The Story of Sodom and Gomorrah: Where, When, and Whether?

The story of the fiery destruction of Sodom and Gomorrah is one of a diminishing few biblical narratives of which our culture is familiar. Though few might have read the extended account, set in the time of Abraham, that runs through Genesis 18-19, the imagery has become proverbial. This was already the case in the time of the Hebrew Prophets, who often use the image of the destruction of Sodom and Gomorrah as a warning to Israel (Isaiah 1:9; 3:9; 13:19; Jeremiah 23:14; Ezekiel 16:46-49; Amos 4:11; Zephaniah 2:9). Jesus himself draws upon the destruction tale to warn those cities of Galilee who would dare to reject his message:

Laing Art Gallery/© Tyne & Wear Archives & Museums/The Bridgeman Art Library

Truly, I say to you, it will be more bearable on the day of judgment for the land of Sodom and Gomorrah than for that town. And you, Capernaum, will you be exalted to heaven? You will be brought down to Hades. For if the mighty works done in you had been done in Sodom, it would have remained until this day. But I tell you that it will be more tolerable on the day of judgment for the land of Sodom than for you (Matthew 10:15, 23-24)

He also draws upon the the tale of Sodom and Gomorrah’s destruction to illustrate the sudden destruction that will come when the “Son of Man” returns in judgment in the clouds of heaven–with the final admonition: Remember Lot’s wife! (Luke 17:28-33).
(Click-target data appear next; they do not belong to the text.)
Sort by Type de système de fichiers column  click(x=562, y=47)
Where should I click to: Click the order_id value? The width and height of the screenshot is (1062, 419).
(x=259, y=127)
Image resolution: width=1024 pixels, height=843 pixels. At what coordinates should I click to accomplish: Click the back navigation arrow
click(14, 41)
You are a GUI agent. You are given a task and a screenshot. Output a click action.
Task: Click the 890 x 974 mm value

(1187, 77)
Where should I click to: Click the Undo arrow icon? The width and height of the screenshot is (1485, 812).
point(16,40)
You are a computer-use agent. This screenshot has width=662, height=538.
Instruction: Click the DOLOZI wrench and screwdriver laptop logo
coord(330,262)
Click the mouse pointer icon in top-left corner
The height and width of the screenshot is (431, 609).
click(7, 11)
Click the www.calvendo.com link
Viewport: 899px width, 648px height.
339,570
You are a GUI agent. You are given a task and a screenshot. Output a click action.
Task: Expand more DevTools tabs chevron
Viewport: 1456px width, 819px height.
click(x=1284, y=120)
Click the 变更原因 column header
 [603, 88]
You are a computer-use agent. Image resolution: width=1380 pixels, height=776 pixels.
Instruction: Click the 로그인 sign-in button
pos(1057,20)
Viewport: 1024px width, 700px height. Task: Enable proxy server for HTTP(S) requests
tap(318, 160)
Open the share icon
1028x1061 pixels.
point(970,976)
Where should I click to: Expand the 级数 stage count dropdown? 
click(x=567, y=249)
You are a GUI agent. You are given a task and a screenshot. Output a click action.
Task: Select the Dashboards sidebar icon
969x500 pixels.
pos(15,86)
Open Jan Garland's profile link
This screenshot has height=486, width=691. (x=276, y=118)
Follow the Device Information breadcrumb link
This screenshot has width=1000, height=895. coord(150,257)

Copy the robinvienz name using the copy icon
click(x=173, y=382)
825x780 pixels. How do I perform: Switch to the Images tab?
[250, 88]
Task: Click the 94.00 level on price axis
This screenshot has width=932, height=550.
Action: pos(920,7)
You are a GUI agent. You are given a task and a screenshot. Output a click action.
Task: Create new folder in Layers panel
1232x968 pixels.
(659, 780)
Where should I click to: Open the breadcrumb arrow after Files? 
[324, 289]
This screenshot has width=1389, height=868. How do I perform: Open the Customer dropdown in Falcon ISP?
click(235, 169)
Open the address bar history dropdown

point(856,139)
In the current issue of Biblical Archaeology Review (March/April 2013) archaeologist and biblical scholar Steven Collins has a fascinating article titled “Where is Sodom? The Case for Tall el-Hamman.” He argues that many of the biblical writers knew their geography well and that biblical narratives often reflect “on the ground” acquaintance with the Land of Israel. Contrary to a number of modern scholars who locate Sodom near the southern end of the Dead Sea, Steven Collins locates it northeast of the Dead Sea, where he has been excavating the site of Tall el-Hammam, which today is located in Jordan. Collins recognizes the understandable academic skepticism toward anyone who might take such a story “literally.” His writes factetiously  in the opening line: “I think I have found Sodom! I can see the raised eyebrows. The story of Sodom and Gomorrah is not history, its just a traditional tale…”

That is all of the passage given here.